WHAT YOU NEED TO DO: Repeat every line below exactly as it reads.

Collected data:
Start of Block

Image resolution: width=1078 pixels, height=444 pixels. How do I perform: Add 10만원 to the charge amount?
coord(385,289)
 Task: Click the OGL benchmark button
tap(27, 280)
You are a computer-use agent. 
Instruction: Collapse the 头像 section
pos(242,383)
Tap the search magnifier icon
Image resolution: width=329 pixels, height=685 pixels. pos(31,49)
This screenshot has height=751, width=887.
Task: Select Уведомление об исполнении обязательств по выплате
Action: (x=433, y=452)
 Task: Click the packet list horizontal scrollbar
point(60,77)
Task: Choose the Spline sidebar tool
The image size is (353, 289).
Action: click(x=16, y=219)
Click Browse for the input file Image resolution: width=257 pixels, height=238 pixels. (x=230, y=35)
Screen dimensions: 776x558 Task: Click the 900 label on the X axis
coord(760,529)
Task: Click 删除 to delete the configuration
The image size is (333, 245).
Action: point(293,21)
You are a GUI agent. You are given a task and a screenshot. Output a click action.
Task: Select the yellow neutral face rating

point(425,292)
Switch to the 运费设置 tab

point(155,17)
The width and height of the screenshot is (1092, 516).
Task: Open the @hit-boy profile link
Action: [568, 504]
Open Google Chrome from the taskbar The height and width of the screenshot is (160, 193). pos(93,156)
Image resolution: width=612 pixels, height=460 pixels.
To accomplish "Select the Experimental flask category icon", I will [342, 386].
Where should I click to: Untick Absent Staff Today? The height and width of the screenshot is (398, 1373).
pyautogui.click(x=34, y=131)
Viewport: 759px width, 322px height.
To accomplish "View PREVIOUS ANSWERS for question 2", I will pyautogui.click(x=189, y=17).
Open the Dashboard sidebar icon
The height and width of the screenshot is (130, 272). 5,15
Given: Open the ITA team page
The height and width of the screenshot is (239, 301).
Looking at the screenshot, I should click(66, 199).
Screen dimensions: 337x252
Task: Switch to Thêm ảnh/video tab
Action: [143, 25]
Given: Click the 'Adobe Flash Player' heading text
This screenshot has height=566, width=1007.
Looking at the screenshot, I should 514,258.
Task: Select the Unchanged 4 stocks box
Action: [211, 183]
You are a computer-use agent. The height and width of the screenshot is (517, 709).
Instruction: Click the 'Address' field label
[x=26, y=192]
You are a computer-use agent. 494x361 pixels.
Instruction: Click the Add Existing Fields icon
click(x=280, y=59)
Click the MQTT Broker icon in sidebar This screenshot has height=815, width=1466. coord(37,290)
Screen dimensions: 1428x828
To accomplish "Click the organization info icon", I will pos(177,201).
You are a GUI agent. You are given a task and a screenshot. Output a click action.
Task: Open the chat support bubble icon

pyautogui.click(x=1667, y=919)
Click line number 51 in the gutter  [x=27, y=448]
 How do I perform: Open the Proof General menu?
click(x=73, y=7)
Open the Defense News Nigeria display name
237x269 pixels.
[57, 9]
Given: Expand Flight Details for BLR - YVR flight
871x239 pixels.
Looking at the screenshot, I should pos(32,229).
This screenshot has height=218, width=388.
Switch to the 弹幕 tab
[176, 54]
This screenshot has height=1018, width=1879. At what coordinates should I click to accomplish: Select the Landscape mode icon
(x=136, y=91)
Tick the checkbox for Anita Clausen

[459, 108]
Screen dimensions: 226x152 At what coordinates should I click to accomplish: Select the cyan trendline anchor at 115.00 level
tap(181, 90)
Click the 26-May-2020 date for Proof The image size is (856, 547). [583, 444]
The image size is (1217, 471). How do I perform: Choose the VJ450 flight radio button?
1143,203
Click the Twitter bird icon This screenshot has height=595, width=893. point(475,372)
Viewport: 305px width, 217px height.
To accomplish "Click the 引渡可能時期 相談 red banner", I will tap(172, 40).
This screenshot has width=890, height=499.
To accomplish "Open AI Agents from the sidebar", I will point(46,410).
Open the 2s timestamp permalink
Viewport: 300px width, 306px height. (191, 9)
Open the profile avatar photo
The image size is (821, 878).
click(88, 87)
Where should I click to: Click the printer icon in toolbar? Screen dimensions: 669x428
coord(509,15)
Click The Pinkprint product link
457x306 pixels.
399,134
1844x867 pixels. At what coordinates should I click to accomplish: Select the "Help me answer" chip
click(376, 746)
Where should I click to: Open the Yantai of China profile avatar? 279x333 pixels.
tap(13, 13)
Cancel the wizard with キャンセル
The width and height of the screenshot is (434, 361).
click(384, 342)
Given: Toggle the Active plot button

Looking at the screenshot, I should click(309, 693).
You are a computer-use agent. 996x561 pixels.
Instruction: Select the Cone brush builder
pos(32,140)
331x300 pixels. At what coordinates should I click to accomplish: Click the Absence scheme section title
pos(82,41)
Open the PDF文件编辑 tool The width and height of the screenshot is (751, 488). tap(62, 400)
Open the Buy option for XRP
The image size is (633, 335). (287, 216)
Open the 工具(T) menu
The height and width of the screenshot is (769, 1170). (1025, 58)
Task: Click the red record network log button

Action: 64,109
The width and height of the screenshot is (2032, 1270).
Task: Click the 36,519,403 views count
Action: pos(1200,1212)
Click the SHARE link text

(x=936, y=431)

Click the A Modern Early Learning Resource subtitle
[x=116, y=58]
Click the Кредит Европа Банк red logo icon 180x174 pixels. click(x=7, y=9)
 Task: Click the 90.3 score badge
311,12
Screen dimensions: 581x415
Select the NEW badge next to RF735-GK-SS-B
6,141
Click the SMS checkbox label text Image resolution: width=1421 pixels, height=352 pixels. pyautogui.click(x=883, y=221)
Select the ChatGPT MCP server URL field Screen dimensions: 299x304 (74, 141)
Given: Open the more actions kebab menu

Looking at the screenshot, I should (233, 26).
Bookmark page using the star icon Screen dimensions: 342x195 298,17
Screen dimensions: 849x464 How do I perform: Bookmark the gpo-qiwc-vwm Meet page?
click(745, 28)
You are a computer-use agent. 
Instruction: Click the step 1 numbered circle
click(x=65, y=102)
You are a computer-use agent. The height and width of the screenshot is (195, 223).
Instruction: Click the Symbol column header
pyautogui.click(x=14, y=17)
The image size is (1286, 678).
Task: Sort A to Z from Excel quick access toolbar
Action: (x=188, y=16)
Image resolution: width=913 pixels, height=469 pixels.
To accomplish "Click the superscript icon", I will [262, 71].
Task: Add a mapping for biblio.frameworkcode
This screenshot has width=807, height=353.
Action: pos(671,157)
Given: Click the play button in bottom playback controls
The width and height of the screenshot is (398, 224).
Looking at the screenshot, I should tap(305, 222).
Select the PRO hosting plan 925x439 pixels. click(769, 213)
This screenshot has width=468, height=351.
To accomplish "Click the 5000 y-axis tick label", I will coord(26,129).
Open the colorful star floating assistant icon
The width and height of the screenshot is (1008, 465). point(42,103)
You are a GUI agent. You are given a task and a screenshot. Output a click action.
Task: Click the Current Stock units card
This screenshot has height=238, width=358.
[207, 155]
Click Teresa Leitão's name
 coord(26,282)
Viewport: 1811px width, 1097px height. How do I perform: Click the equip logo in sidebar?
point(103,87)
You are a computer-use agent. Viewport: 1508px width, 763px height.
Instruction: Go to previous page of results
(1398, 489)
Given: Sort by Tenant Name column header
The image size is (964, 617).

End of Block

ANSWER SECTION:
Image resolution: width=1078 pixels, height=444 pixels. How do I perform: Add 10만원 to the charge amount?
coord(385,289)
 Task: Click the OGL benchmark button
tap(27, 280)
You are a computer-use agent. 
Instruction: Collapse the 头像 section
pos(242,383)
Tap the search magnifier icon
Image resolution: width=329 pixels, height=685 pixels. pos(31,49)
This screenshot has height=751, width=887.
Task: Select Уведомление об исполнении обязательств по выплате
Action: (x=433, y=452)
 Task: Click the packet list horizontal scrollbar
point(60,77)
Task: Choose the Spline sidebar tool
The image size is (353, 289).
Action: click(x=16, y=219)
Click Browse for the input file Image resolution: width=257 pixels, height=238 pixels. (x=230, y=35)
Screen dimensions: 776x558 Task: Click the 900 label on the X axis
coord(760,529)
Task: Click 删除 to delete the configuration
The image size is (333, 245).
Action: point(293,21)
You are a GUI agent. You are given a task and a screenshot. Output a click action.
Task: Select the yellow neutral face rating

point(425,292)
Switch to the 运费设置 tab

point(155,17)
The width and height of the screenshot is (1092, 516).
Task: Open the @hit-boy profile link
Action: [568, 504]
Open Google Chrome from the taskbar The height and width of the screenshot is (160, 193). pos(93,156)
Image resolution: width=612 pixels, height=460 pixels.
To accomplish "Select the Experimental flask category icon", I will [342, 386].
Where should I click to: Untick Absent Staff Today? The height and width of the screenshot is (398, 1373).
pyautogui.click(x=34, y=131)
Viewport: 759px width, 322px height.
To accomplish "View PREVIOUS ANSWERS for question 2", I will pyautogui.click(x=189, y=17).
Open the Dashboard sidebar icon
The height and width of the screenshot is (130, 272). 5,15
Given: Open the ITA team page
The height and width of the screenshot is (239, 301).
Looking at the screenshot, I should click(66, 199).
Screen dimensions: 337x252
Task: Switch to Thêm ảnh/video tab
Action: [143, 25]
Given: Click the 'Adobe Flash Player' heading text
This screenshot has height=566, width=1007.
Looking at the screenshot, I should 514,258.
Task: Select the Unchanged 4 stocks box
Action: [211, 183]
You are a computer-use agent. The height and width of the screenshot is (517, 709).
Instruction: Click the 'Address' field label
[x=26, y=192]
You are a computer-use agent. 494x361 pixels.
Instruction: Click the Add Existing Fields icon
click(x=280, y=59)
Click the MQTT Broker icon in sidebar This screenshot has height=815, width=1466. coord(37,290)
Screen dimensions: 1428x828
To accomplish "Click the organization info icon", I will pos(177,201).
You are a GUI agent. You are given a task and a screenshot. Output a click action.
Task: Open the chat support bubble icon

pyautogui.click(x=1667, y=919)
Click line number 51 in the gutter  [x=27, y=448]
 How do I perform: Open the Proof General menu?
click(x=73, y=7)
Open the Defense News Nigeria display name
237x269 pixels.
[57, 9]
Given: Expand Flight Details for BLR - YVR flight
871x239 pixels.
Looking at the screenshot, I should pos(32,229).
This screenshot has height=218, width=388.
Switch to the 弹幕 tab
[176, 54]
This screenshot has height=1018, width=1879. At what coordinates should I click to accomplish: Select the Landscape mode icon
(x=136, y=91)
Tick the checkbox for Anita Clausen

[459, 108]
Screen dimensions: 226x152 At what coordinates should I click to accomplish: Select the cyan trendline anchor at 115.00 level
tap(181, 90)
Click the 26-May-2020 date for Proof The image size is (856, 547). [583, 444]
The image size is (1217, 471). How do I perform: Choose the VJ450 flight radio button?
1143,203
Click the Twitter bird icon This screenshot has height=595, width=893. point(475,372)
Viewport: 305px width, 217px height.
To accomplish "Click the 引渡可能時期 相談 red banner", I will tap(172, 40).
This screenshot has width=890, height=499.
To accomplish "Open AI Agents from the sidebar", I will point(46,410).
Open the 2s timestamp permalink
Viewport: 300px width, 306px height. (191, 9)
Open the profile avatar photo
The image size is (821, 878).
click(88, 87)
Where should I click to: Click the printer icon in toolbar? Screen dimensions: 669x428
coord(509,15)
Click The Pinkprint product link
457x306 pixels.
399,134
1844x867 pixels. At what coordinates should I click to accomplish: Select the "Help me answer" chip
click(376, 746)
Where should I click to: Open the Yantai of China profile avatar? 279x333 pixels.
tap(13, 13)
Cancel the wizard with キャンセル
The width and height of the screenshot is (434, 361).
click(384, 342)
Given: Toggle the Active plot button

Looking at the screenshot, I should click(309, 693).
You are a computer-use agent. 996x561 pixels.
Instruction: Select the Cone brush builder
pos(32,140)
331x300 pixels. At what coordinates should I click to accomplish: Click the Absence scheme section title
pos(82,41)
Open the PDF文件编辑 tool The width and height of the screenshot is (751, 488). tap(62, 400)
Open the Buy option for XRP
The image size is (633, 335). (287, 216)
Open the 工具(T) menu
The height and width of the screenshot is (769, 1170). (1025, 58)
Task: Click the red record network log button

Action: 64,109
The width and height of the screenshot is (2032, 1270).
Task: Click the 36,519,403 views count
Action: pos(1200,1212)
Click the SHARE link text

(x=936, y=431)

Click the A Modern Early Learning Resource subtitle
[x=116, y=58]
Click the Кредит Европа Банк red logo icon 180x174 pixels. click(x=7, y=9)
 Task: Click the 90.3 score badge
311,12
Screen dimensions: 581x415
Select the NEW badge next to RF735-GK-SS-B
6,141
Click the SMS checkbox label text Image resolution: width=1421 pixels, height=352 pixels. pyautogui.click(x=883, y=221)
Select the ChatGPT MCP server URL field Screen dimensions: 299x304 (74, 141)
Given: Open the more actions kebab menu

Looking at the screenshot, I should (233, 26).
Bookmark page using the star icon Screen dimensions: 342x195 298,17
Screen dimensions: 849x464 How do I perform: Bookmark the gpo-qiwc-vwm Meet page?
click(745, 28)
You are a computer-use agent. 
Instruction: Click the step 1 numbered circle
click(x=65, y=102)
You are a computer-use agent. The height and width of the screenshot is (195, 223).
Instruction: Click the Symbol column header
pyautogui.click(x=14, y=17)
The image size is (1286, 678).
Task: Sort A to Z from Excel quick access toolbar
Action: (x=188, y=16)
Image resolution: width=913 pixels, height=469 pixels.
To accomplish "Click the superscript icon", I will [262, 71].
Task: Add a mapping for biblio.frameworkcode
This screenshot has width=807, height=353.
Action: pos(671,157)
Given: Click the play button in bottom playback controls
The width and height of the screenshot is (398, 224).
Looking at the screenshot, I should tap(305, 222).
Select the PRO hosting plan 925x439 pixels. click(769, 213)
This screenshot has width=468, height=351.
To accomplish "Click the 5000 y-axis tick label", I will coord(26,129).
Open the colorful star floating assistant icon
The width and height of the screenshot is (1008, 465). point(42,103)
You are a GUI agent. You are given a task and a screenshot. Output a click action.
Task: Click the Current Stock units card
This screenshot has height=238, width=358.
[207, 155]
Click Teresa Leitão's name
 coord(26,282)
Viewport: 1811px width, 1097px height. How do I perform: Click the equip logo in sidebar?
point(103,87)
You are a computer-use agent. Viewport: 1508px width, 763px height.
Instruction: Go to previous page of results
(1398, 489)
Given: Sort by Tenant Name column header
The image size is (964, 617).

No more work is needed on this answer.